The security of the overall stack and the potential for data exfiltration, even from a local setup, are also highlighted as critical considerations. Of course, nothing is perfectly secure, so choosing any AI tool—local or in the cloud—likely depends on a degree of risk tolerance and industry norms.

The Dynamic Future of Private Legal AI

The rapid pace of AI development suggests that current private LLM solutions may have a limited lifespan before requiring significant updates or replacement. One commentor estimates that such systems might become obsolete in 1-2 years. The need for robust maintenance and ongoing development seems obvious. While the modular and containerized design chosen by eeko_systems is intended to facilitate maintenance and upgrades, the client reportedly declined optional ongoing support packages.

The market for private AI for professionals, including law, finance, and healthcare, is seen as real and growing. Practitioners are exploring productizing these solutions. However, the potential entry of major cloud providers and AI companies offering more robust or easier-to-deploy private instances in the future could impact the landscape for custom builders. Again, trust

Conclusion

The case of this $35,000 private AI deal for a law firm illustrates the increasing demand for AI solutions that prioritize data privacy and control in sensitive industries.

The Reddit discussion highlights the complexities involved and the ongoing evolution of private AI solutions for legal practitioners and IP owners—no one seems to agree!

While building a self-hosted system with open-source models addresses the need to avoid sharing data with large third-party LLM providers, it introduces challenges related to accuracy, maintenance, cybersecurity, and cost.

Personally, this blogger is testing and customizing his system on an older Dell laptop with 32 GB RAM and a dated 8GB graphics card using Docker, ngrok, Ollama, Open Web UI, and n8n. It is private and fun to test and tweak but not consistent and robust in its outputs enough to replace Gemini and ChatGPT.
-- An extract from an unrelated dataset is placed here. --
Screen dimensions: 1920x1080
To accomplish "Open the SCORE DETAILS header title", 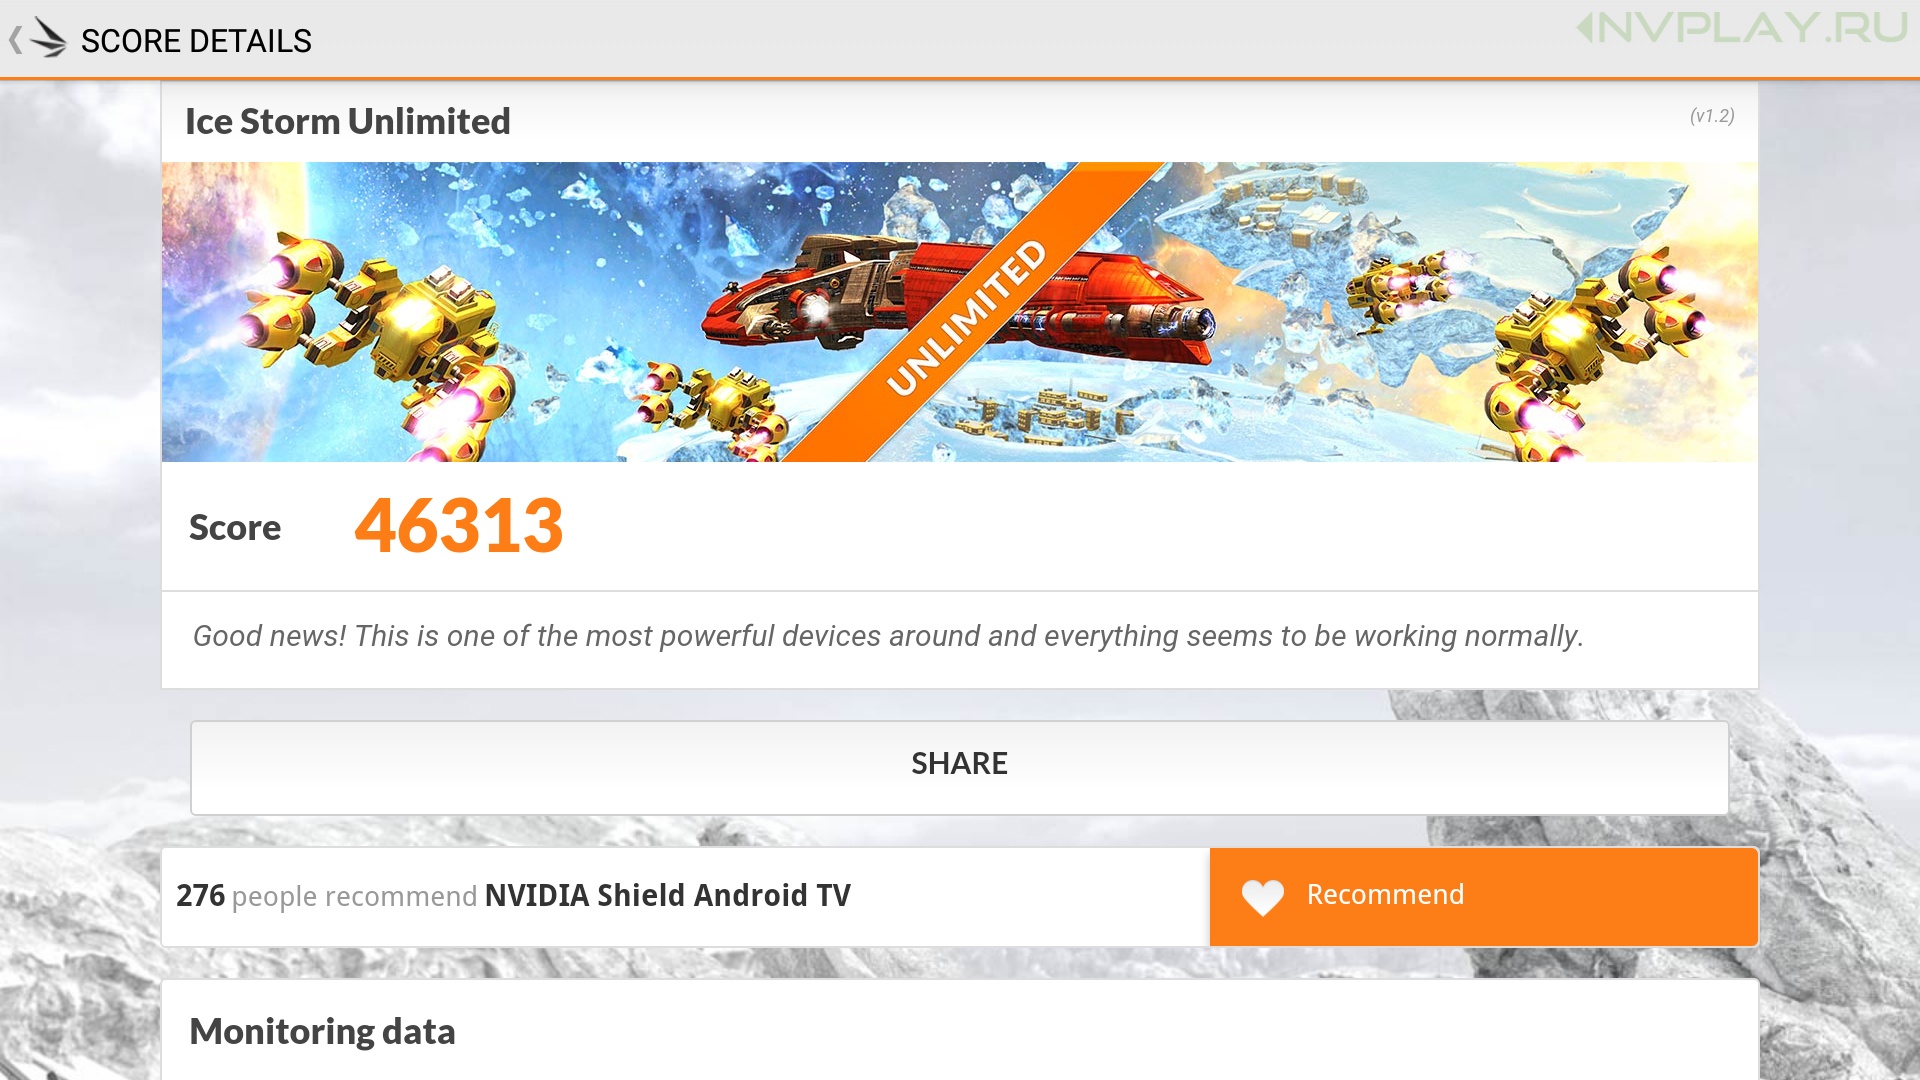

These “private” systems, while offering significant potential for efficiency gains over manual workflows, require careful consideration of their limitations, security implications, and the need for ongoing management in a rapidly changing technological environment.
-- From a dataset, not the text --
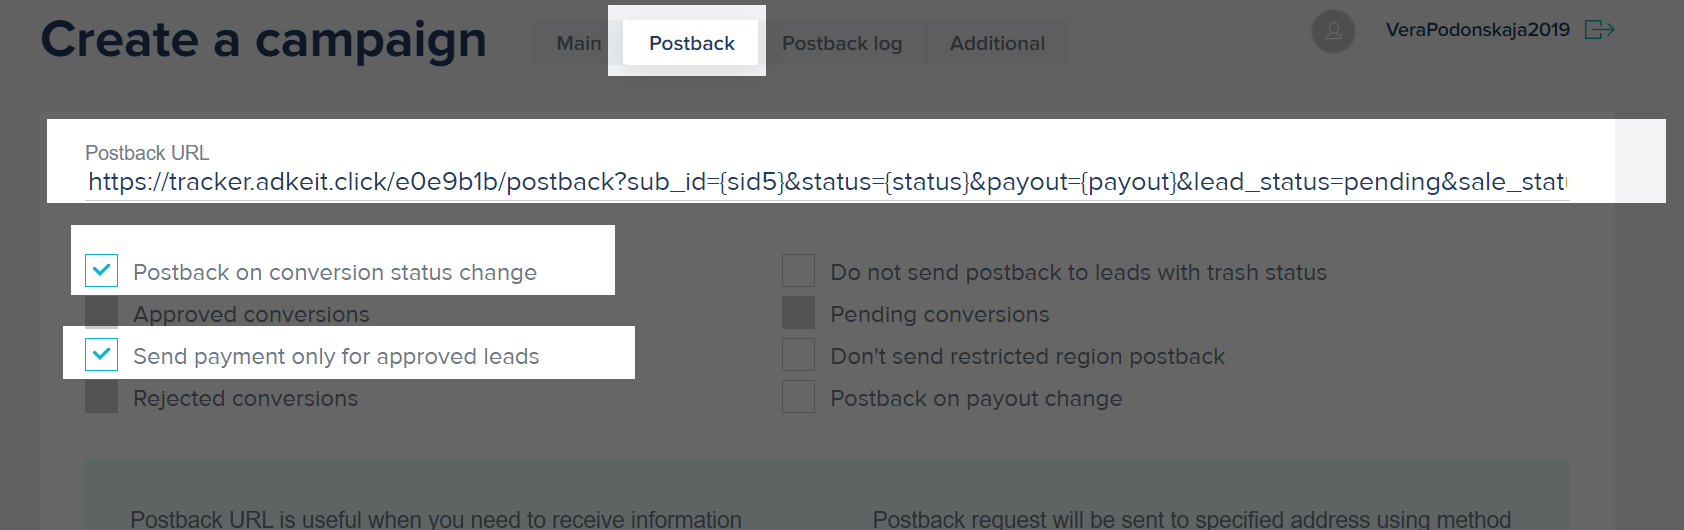Click the Postback request method info text
Viewport: 1684px width, 530px height.
1191,519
Disclaimer: This is provided for informational purposes only and does not constitute legal or financial advice. To the extent there are any opinions in this article, they are the author’s alone and do not represent the beliefs of his firm or clients. The strategies expressed are purely speculation based on publicly available information. The information expressed is subject to change at any time and should be checked for completeness, accuracy and current applicability. For advice, consult a suitably licensed attorney and/or patent professional.